Encouragingly, in light of the continued strength in operating fundamentals and accretive external growth, UDR raised its guidance ranges earlier this month. The company’s operating results continued to improve through May. Particularly, improving demand for rental units is aiding physical occupancy and blended lease rate growth with rise in pricing power and reduction in concessions.

Further, UDR’s focus on technological initiatives and process enhancements are expected to drive margin expansion and long-term profitability. The company’s Next Generation Operating Platform enables it to electronically interact with and provide service to residents and prospects throughout its diversified portfolio. This is likely to give UDR a competitive edge over others.

Also, the company focuses on its strategic priorities such as disciplined capital allocation, maintaining an investment-grade balance sheet, as well as cash-flow enhancement to boost operational efficiency and dividend growth.
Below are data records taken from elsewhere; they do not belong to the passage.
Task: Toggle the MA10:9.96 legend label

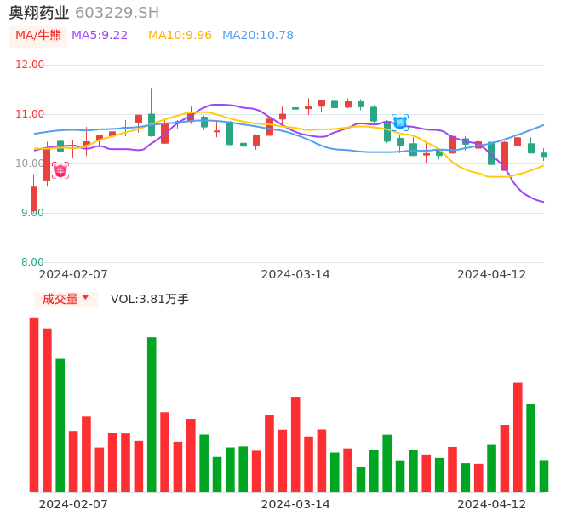Action: tap(180, 36)
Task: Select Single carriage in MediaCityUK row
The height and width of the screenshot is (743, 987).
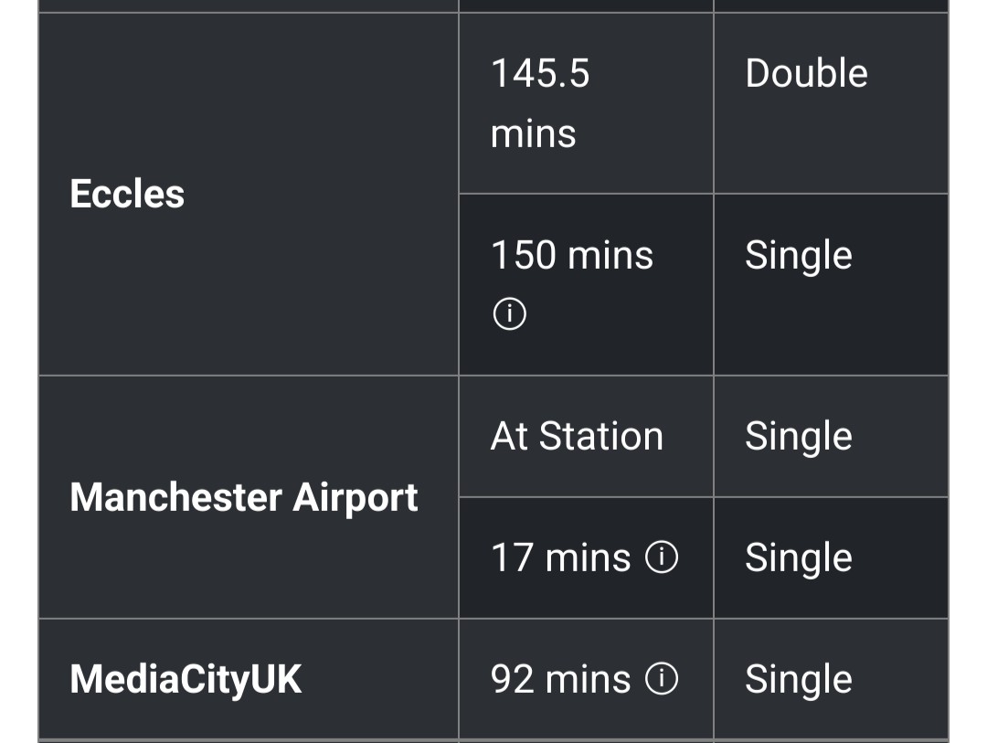Action: coord(798,679)
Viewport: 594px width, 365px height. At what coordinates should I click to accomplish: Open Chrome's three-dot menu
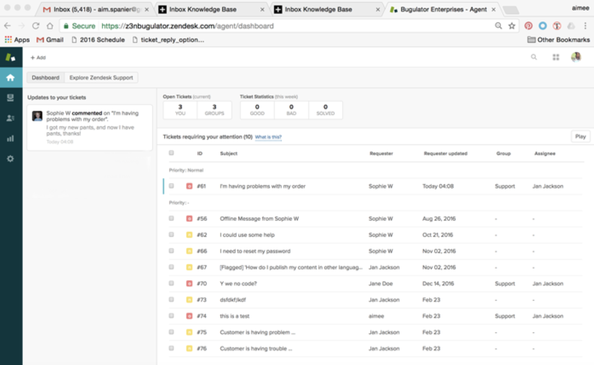coord(585,26)
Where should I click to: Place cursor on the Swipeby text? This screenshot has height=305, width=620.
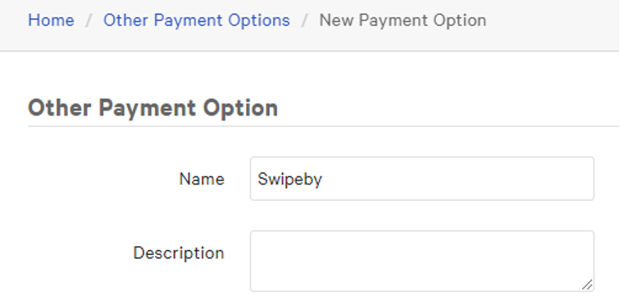point(289,180)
As of Mar 31, 2021, UDR had $948.4 million of liquidity through a combination of cash and undrawn capacity under its credit facilities. In addition to this, it has no consolidated maturities until 2023.

Shares of this Zacks Rank #3 (Hold) company have outperformed the industry it belongs to in the past six months. Its shares have appreciated 28.7% compared with the industry’s rally of 26.4%. In addition, the trend in estimate revision for 2021 funds from operations (FFO) per share indicates a favorable outlook for UDR as it has moved marginally upward over the past week.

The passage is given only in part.